Unsupervised Representation Disentanglement using Cross Domain Features and Adversarial Learning in Variational Autoencoder based Voice Conversion

An effective approach for voice conversion (VC) is to disentangle linguistic content from other components in the speech signal. The effectiveness of variational autoencoder (VAE) based VC (VAE-VC), for instance, strongly relies on this principle. In our prior work, we proposed a cross-domain VAE-VC (CDVAE-VC) framework, which utilized acoustic features of different properties, to improve the performance of VAE-VC. We believed that the success came from more disentangled latent representations.
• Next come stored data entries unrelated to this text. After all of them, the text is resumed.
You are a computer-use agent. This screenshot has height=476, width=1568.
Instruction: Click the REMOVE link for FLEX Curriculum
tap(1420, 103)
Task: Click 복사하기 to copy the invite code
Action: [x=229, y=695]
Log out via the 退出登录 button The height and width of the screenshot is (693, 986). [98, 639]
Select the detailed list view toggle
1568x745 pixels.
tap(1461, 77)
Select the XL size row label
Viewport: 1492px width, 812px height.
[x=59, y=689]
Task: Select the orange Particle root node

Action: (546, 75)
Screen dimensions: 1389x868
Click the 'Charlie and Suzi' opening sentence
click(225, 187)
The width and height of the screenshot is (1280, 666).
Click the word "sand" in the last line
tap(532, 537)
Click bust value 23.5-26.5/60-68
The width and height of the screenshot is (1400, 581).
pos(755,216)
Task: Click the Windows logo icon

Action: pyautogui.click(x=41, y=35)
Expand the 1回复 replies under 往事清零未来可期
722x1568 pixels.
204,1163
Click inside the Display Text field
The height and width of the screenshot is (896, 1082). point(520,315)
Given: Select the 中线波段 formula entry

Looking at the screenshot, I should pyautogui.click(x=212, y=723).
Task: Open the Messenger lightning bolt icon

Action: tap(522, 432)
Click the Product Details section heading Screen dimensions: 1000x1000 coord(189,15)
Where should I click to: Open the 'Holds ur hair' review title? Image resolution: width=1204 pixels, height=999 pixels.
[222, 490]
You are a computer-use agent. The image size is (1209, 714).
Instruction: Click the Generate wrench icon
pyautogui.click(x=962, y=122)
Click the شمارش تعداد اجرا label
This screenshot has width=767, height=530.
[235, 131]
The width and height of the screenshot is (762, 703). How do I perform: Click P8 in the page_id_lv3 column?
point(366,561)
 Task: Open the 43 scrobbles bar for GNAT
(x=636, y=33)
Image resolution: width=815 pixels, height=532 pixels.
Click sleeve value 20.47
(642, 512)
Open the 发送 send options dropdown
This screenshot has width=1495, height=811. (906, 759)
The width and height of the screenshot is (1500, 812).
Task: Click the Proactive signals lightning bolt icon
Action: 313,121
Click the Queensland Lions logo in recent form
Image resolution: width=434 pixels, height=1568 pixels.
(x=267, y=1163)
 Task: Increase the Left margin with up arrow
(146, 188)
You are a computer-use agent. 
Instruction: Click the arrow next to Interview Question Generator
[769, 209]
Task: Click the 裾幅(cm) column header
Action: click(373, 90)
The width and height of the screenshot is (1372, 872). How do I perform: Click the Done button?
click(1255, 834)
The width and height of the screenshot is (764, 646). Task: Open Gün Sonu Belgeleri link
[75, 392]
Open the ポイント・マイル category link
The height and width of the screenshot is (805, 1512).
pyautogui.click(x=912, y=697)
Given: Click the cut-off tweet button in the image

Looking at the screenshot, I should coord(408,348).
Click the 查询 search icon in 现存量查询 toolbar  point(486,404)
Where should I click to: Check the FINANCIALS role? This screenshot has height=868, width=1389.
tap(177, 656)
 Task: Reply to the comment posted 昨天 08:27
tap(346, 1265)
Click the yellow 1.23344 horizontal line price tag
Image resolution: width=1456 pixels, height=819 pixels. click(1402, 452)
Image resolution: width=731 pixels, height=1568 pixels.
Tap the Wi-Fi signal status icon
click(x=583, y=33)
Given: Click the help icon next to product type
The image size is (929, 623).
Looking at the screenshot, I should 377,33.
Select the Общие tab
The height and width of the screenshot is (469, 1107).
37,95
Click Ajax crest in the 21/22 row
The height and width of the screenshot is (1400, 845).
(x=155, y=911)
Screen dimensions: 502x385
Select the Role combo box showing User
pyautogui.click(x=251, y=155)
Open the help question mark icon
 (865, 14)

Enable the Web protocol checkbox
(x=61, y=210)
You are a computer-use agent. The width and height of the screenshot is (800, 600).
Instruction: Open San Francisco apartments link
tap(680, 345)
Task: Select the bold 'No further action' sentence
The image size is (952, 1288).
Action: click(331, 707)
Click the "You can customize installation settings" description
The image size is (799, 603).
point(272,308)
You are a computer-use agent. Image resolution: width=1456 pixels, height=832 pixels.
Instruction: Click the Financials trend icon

In this paper, we extend the CDVAE-VC framework by incorporating the concept of adversarial learning, in order to further increase the degree of disentanglement, thereby improving the quality and similarity of converted speech. More specifically, we first investigate the effectiveness of incorporating the generative adversarial networks (GANs) with CDVAE-VC. Then, we consider the concept of domain adversarial training and add an explicit constraint to the latent representation, realized by a speaker classifier, to explicitly eliminate the speaker information that resides in the latent code. Experimental results confirm that the degree of disentanglement of the learned latent representation can be enhanced by both GANs and the speaker classifier. Meanwhile, subjective evaluation results in terms of quality and similarity scores demonstrate the effectiveness of our proposed methods.

Conclusions

In this paper, we have extended the cross-domain VAE based VC framework by integrating GANs and CLS into the training phase. The GAN objective was used to better approximate the distribution of real speech signals. The CLS, on the other hand, was applied to the latent code as an explicit constraint to eliminate speaker-dependent factors. Objective and subjective evaluations confirmed the effectiveness of the GAN and CLS objectives. We have also investigated the correlation between the degree of disentanglement and the conversion performance. A novel evaluation metric, DEM, that measures the degree of disentanglement in VC was derived. Experimental results confirmed a positive correlation between the degree of disentanglement and the conversion performance. In the future, we will exploit more acoustic features in the CDVAE system, including rawer features, such as the magnitude spectrum, and hand-crafted features, such as line-spectral pairs. An effective algorithm that can optimally determine the latent space dimension is also worthy of study. Finally, it is worthwhile to generalize this disentanglement framework to extract speaker-invariant latent representation from unknown source speakers in order to achieve many-to-one VC. We have made the source code publicly accessible so that readers can reproduce our results.